2013-02-21 / Editorials

Time to take pension reform seriously

It’s been more than four years since the tsunami of toxic mortgages left millions of homes underwater and sent California’s economy into a tailspin. The poor housing and job markets left the state feeling less than golden. Small cities and public agencies felt the pain as well and only now are things beginning to turn around.

Critics pointed to the overburdened public employee pension obligations in California as a big contributor to the fall.

But as the dust begins to settle, local governments and jurisdictions seem less worried about the pension mess than leaders at the state level. That’s because Calabasas, Agoura Hills, Westlake Village and the Las Virgenes Water District have done a better job at fiscal management than their counterparts in Sacramento. The local budgets aren’t in such dire straits and the sense of urgency about pension reform just isn’t there. But finances can change, and there’s a feeling going forward that the public employees who work in these local jurisdictions are not taking seriously the need to contribute a bigger chunk of their paychecks to meet the cost of future pension payouts.
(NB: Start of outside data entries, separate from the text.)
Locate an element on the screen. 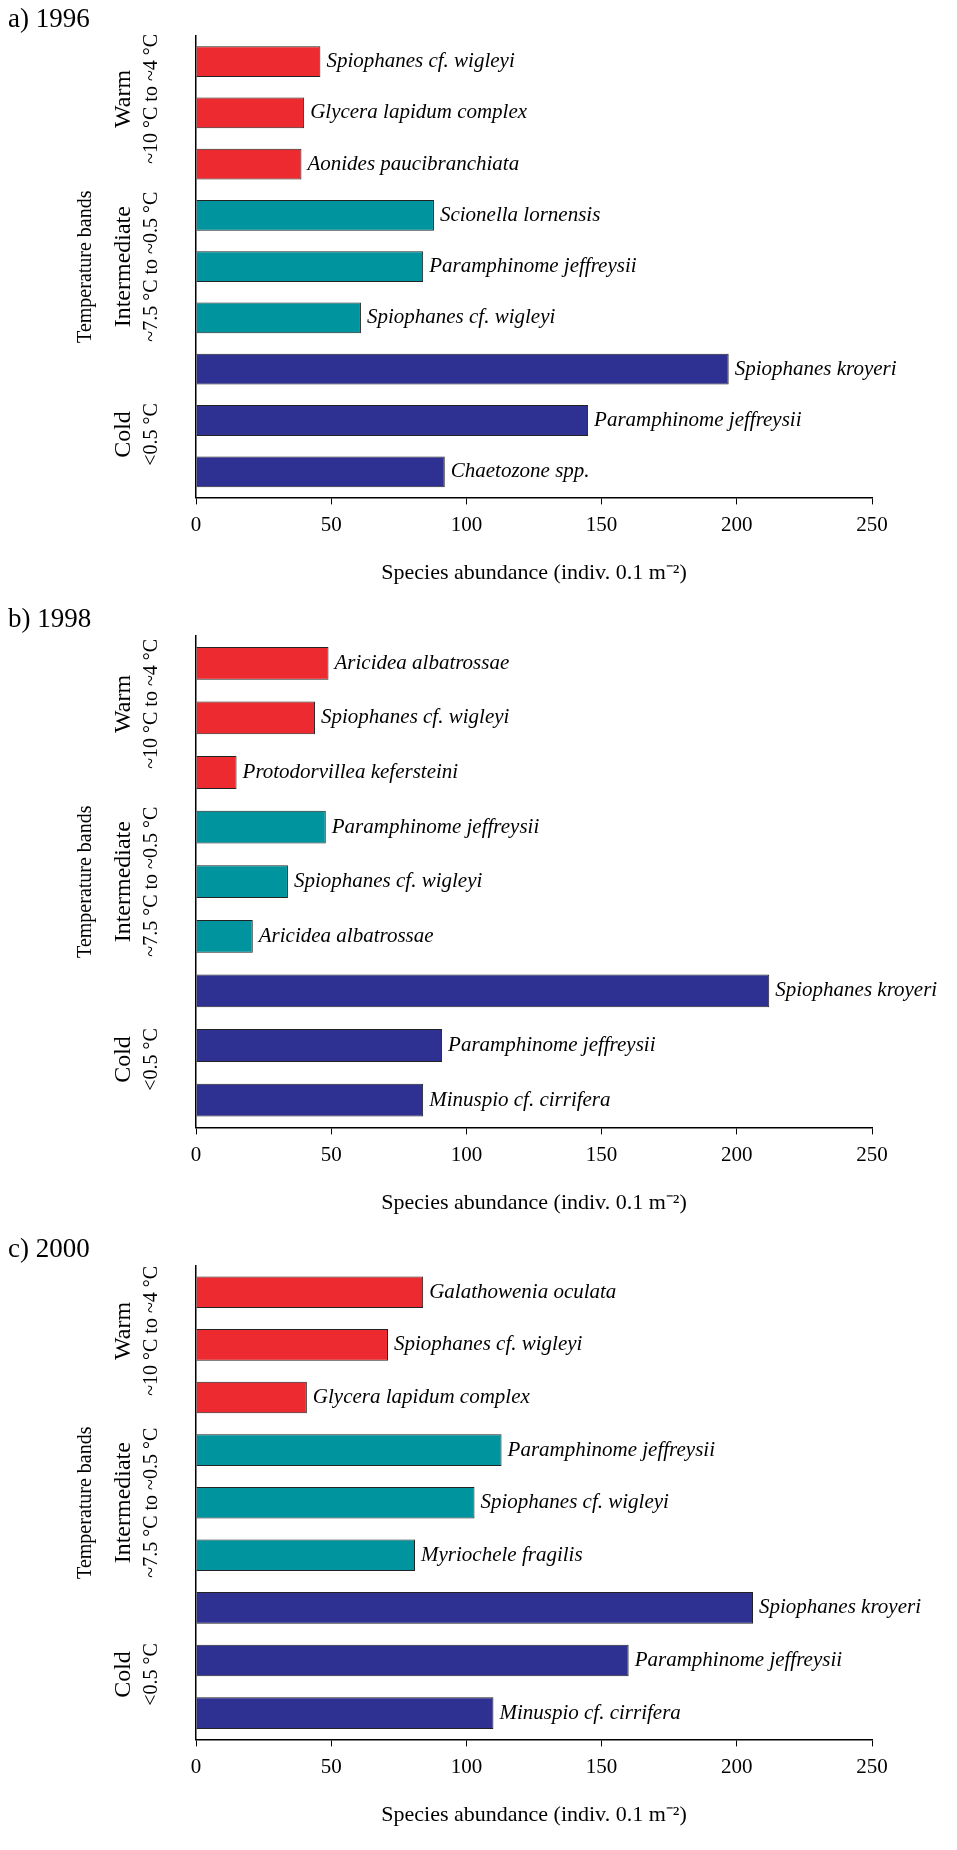 Image resolution: width=957 pixels, height=1850 pixels. chart-title: a) 1996 is located at coordinates (49, 18).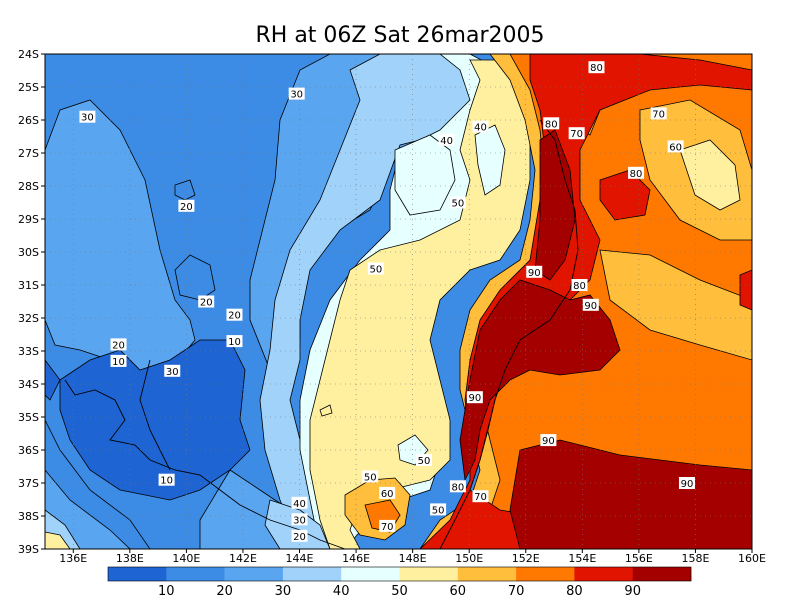 The width and height of the screenshot is (800, 600). What do you see at coordinates (28, 220) in the screenshot?
I see `y-tick-label: 29S` at bounding box center [28, 220].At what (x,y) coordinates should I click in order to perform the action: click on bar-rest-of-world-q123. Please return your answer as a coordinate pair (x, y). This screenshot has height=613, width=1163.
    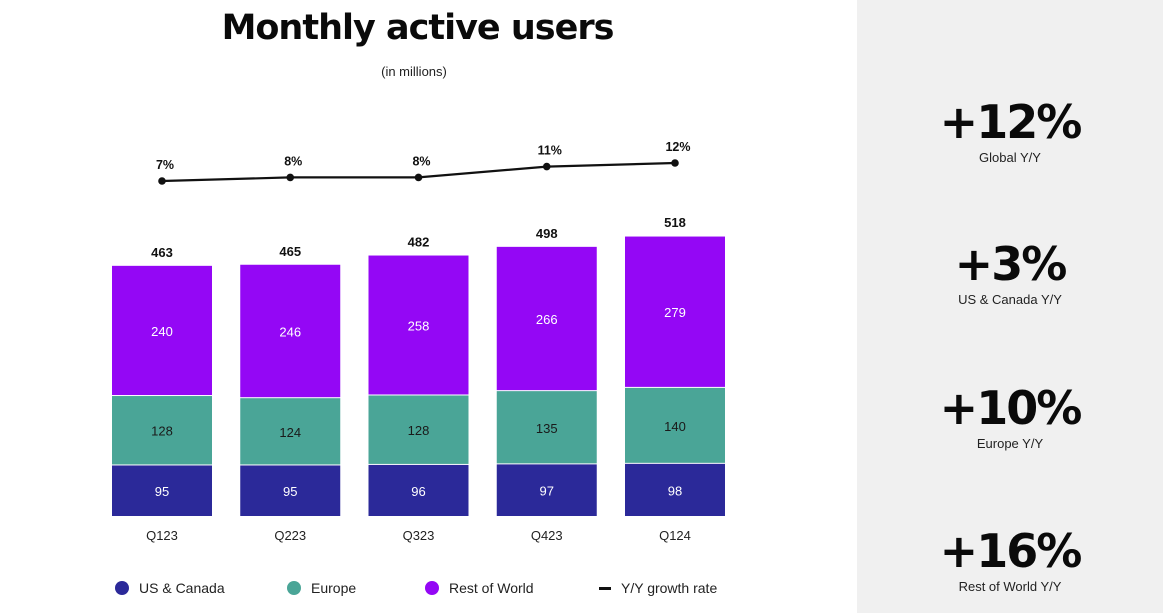
    Looking at the image, I should click on (162, 330).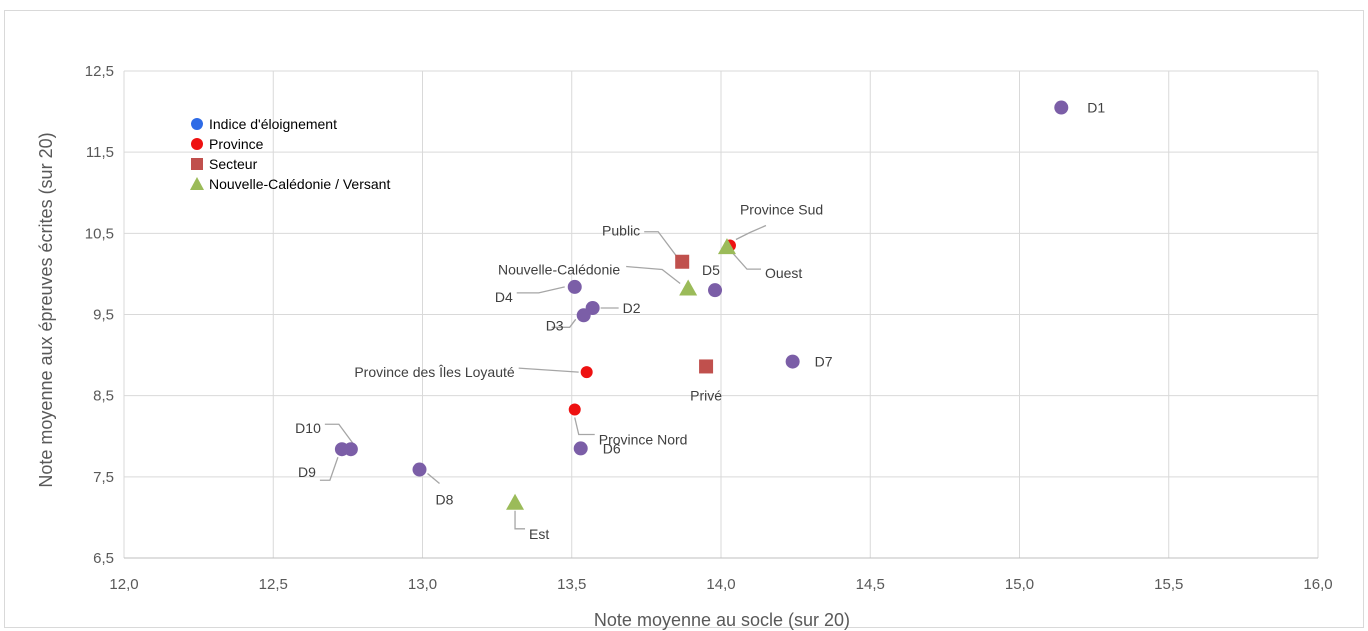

As part of his campaign to win voter approval for Proposition 30—the November 2012 ballot initiative that purportedly raised taxes to help education—Gov. Jerry Brown passed pension reform legislation that requires public employees to pay more for their benefits. The law supposedly guarantees that Prop. 30 revenues will not be siphoned away by public employee unions.

The pension reform law was intended to save billions in state taxpayer dollars by capping retirement benefits, increasing the retirement age and eliminating policies that gave way to pensionspiking abuses. Gov. Brown introduced a cost-sharing mechanism for current employees that must be phased in by 2018.

But from what we can tell, the law lacks teeth, and this is troubling.

While Brown’s pension reform says municipalities and public agencies should ask their employees to pay up to 50 percent of pension costs, there’s nothing in the law that requires all workers to begin paying these costs.

Most of the pension reform is aimed at changing the retirement and benefit packages of those hired after Jan. 1. The law does little to make city councils and local boards demand more of their current employees. Why should the grandfathered employees get special treatment?

All this seems grossly unfair to the many private sector employees who cannot rely upon taxpayer dollars to bail out their retirements.